Mr Neil hopes the new prize will contribute to Hobart's burgeoning Arts scene and he is already thinking through the details of a second major award.

"I've been told [the Hadley's Prize] is a really dreadful investment by my financial advisers, and from a financial point of view they're probably right," he told the ABC.

"But you're also investing in Tasmanian tourism; you're investing in Tasmanian artists; you're investing in Tasmanian youth; who can come and view these wonderful works in Hobart, free.

"So as an investment, it's not the worst one. It's probably the best one."

Mr Neil has shown exceptionally sharp financial judgment over the years.

He acquired Hobart's disused and dilapidated wool store on Macquarie Street in the 1990s and completed the first stage of its transformation into Australia’s largest serviced apartment hotel in 1997.

The union superannuation fund, CBus, was a major equity partner and the project was considered within the industry to have been "thinly capitalised".

Nevertheless, The Old Woolstore Apartment Hotel turned out to be outstandingly profitable.

A second stage, adding 124 apartments, was completed in 2001 and the operation was soon winning awards, including a prestigious Qantas Australian Tourism Award in 2008 for best deluxe accommodation in the nation in the 4 to 4.5 star category.

This year, the hotel won the latest in series of gold medals at the Australian Tourism Awards and was named in the Australian Tourism Hall of Fame.

Mr Neil was able to fully repay CBus and assume 100 per cent ownership.

Occupancy, profit per room and return on investment at The Old Woolstore all substantially exceed industry standards.

Cash flow enabled Mr Neil to expand his Hobart property portfolio.

In 2013, he acquired Hadley's which had been in receivership for a year with about $5 million in unsecured debt.

An apartment accommodation complex built behind the original hotel was sold to the RACT in a separate deal.

Mr Neil initiated an investment program to restore the historic hotel to its colonial era grandeur and – inspired by the MONA owner – he began to think about a different kind of investment that required extensive works to create an art gallery without permanently affecting the hotel's heritage interior.

Judges chose 41 finalists from the large number of entries for the inaugural Hadley's Art Prize and said they had been impressed by the diversity of the paintings.

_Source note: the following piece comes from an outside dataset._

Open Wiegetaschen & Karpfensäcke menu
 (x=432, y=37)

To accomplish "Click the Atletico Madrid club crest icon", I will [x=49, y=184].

"They represented every possible perspective on landscape," judge Lisa Slade said.

She added that a $100,000 award amounted to a game changer for most artists.

Mr Neil is considering a second award inspired by the fact that Norwegian explorer, Roald Amundsen, who led the first expedition to reach the South Pole, was staying at Hadley's in 1911 when he telegraphed news of his achievement from Hobart to Oslo.

"He stayed here and he's a legend in Scandinavia," Mr Neil said.

"Now, with the agreement of the Amundsen family, or society, we could run the Amundsen Prize next year and have it focused on [the] Antarctic and tie it in with the Mawson's Hut people and Hobart's general focus on Antarctica.

"It doesn't have to be at the same time as the Hadley's Art Prize and it'll be an international prize.

"So it's as good as a certainty that we're going to be doing that."

Mr Neil said he wanted to see Hadley's grow as an art venue – and he's in a hurry.

"At my age, you don't buy green bananas," he said.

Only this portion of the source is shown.